There are 2 tiers of participants in such a network: External clients (such as software wallets and exchanges), who only have permission to submit transactions and audit the blockchain; And known peers, which will have the permission to create, endorse and commit blocks to the chain.
PBFT = Practical Byzantine Fault Tolerance
PoW = Proof of Work
This solution, I believe, will not only protect from the mentioned type of attacks but will also allow a much higher transaction throughput. Transactions per second will only be limited by blocksize and network communication speed; While practical confirmation times should be more like those of VISA than of Bitcoin. Proof of Work chains require time & difficulty to confirm transactions, whereas we will rely on endorsements. (much faster)
2. The Life Cycle of a block in the endorsement model
To understand this model, its beneficial to look at the life cycle of each block as it goes from creation to inclusion in the blockchain…
In our current proof of work system, the life cycle of the block is relatively simple, It is created and mined, then distributed to all other peers. The hybrid model’s method of consensus is slightly more complex.

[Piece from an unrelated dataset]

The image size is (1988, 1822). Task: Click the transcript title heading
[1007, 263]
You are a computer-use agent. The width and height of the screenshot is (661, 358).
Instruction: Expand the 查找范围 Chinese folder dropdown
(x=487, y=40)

Each block in this model will go through three stages: A Proposal stage, where the block is created, mined (at a low difficulty) and signed by the orderer, this block is then distributed to all other known peers (called endorsers); The second stage is called the Endorsement stage, each endorser will check the proposal block is fully compliant with a given ruleset and the latest chain state, and then (if valid,) will return, to the orderer, an endorsement.
Endorsement byte = signed(proposal_block_hash)
In the third and final stage, the Commit stage, the orderer waits until it has received at least X valid endorsements. The proposal block is then combined with the Endorsement signatures and the final hash is created.
X >= number_of_peers/2
Final_hash byte = sha256(endorsements + proposal_hash)
This completed block is then distributed to all peers so that they can update their local state of the blockchain. At this point all transactions in the blockchain can be considered fully processed and valid.
It’s important to note that each peer in the network including the orderer, must be polymorphic. This is to ensure that if the orderer is malicious or faulty, any other peer in the network can adopt that role to prevent any downtime.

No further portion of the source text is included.